Missing the LPV annunciation. Before crossing the final approach fix, confirm the navigator shows LPV active - not LNAV, not ARM, not GPS. If you do not see LPV, do not descend to LPV minimums. Continuing below LNAV minimums on the assumption that LPV is active is how pilots encounter terrain they believed was below them.

Altimeter setting errors. An incorrect altimeter can place you below the published glidepath while the deviation needle shows centered. Set the current altimeter at every opportunity and cross-check against published crossing altitudes at named fixes.

Late configuration. Get stable early. If you are still configuring past the final approach fix, the approach is not going well. Execute the missed approach, get established, and fly a second approach from a configured, briefed position.
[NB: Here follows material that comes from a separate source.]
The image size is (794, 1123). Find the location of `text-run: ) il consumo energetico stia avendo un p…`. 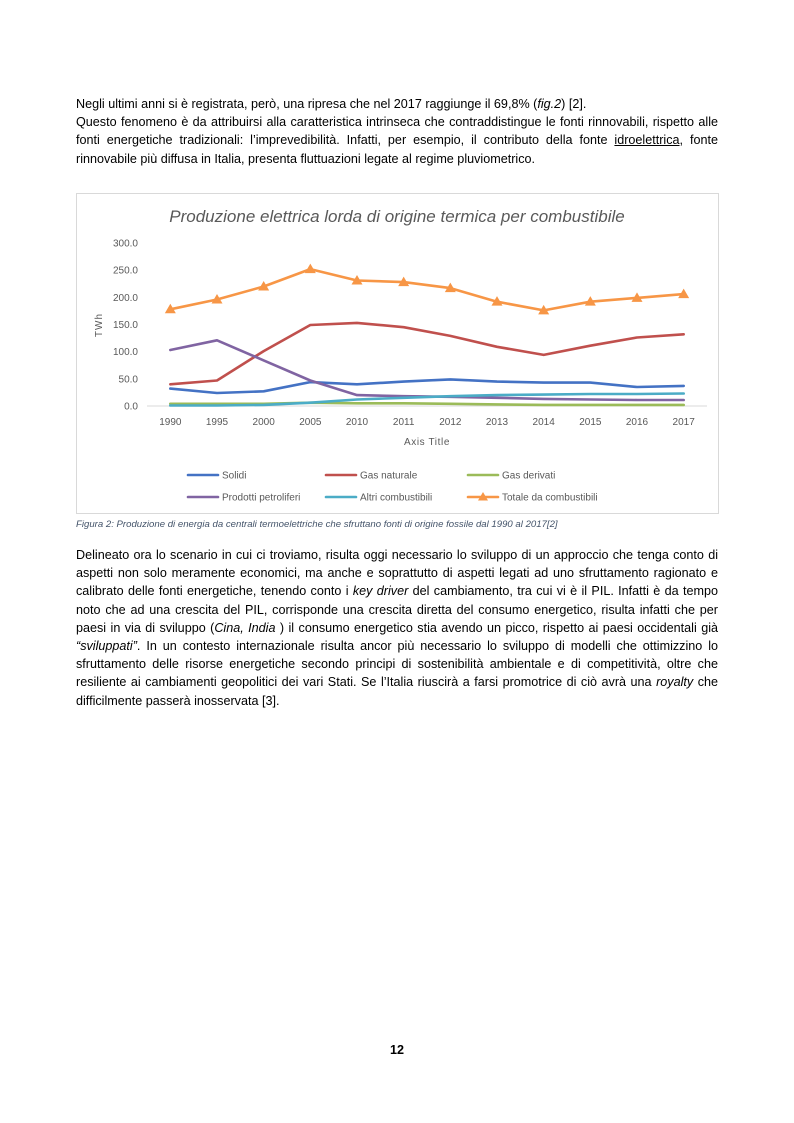

text-run: ) il consumo energetico stia avendo un p… is located at coordinates (496, 628).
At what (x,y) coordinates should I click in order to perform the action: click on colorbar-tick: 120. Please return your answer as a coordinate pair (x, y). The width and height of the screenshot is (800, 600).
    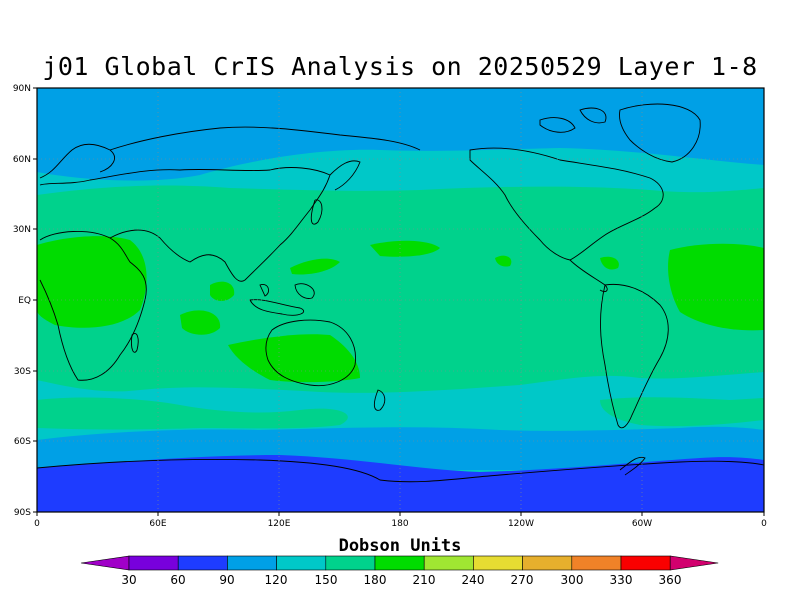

Skipping the missed approach brief. Brief the missed approach as part of the full approach brief - every time, on every approach. Know the climb heading, target altitude, fix, and hold instructions before you need them. Expecting to land is not the same as planning for every outcome.

Key Takeaways

  • LPV approaches deliver Category One ILS-equivalent minimums - decision altitudes as low as 200 feet above the touchdown zone and quarter-mile visibility - to any airport served by a WAAS signal, without requiring ground-based ILS infrastructure.
  • A WAAS-certified GPS receiver is required. Many navigators in older aircraft, including some Garmin GNS 430 units, are non-WAAS and cannot fly LPV minimums regardless of what the plate shows.
  • Before the final approach fix, the navigator must annunciate LPV - not LNAV, not ARM. If it does not, do not fly to LPV minimums.
  • A current navigation database is legally required. Verify before every flight.
  • At decision altitude: if required visual references are present and a normal landing is possible, continue. If not, execute the missed approach immediately. There is no third option.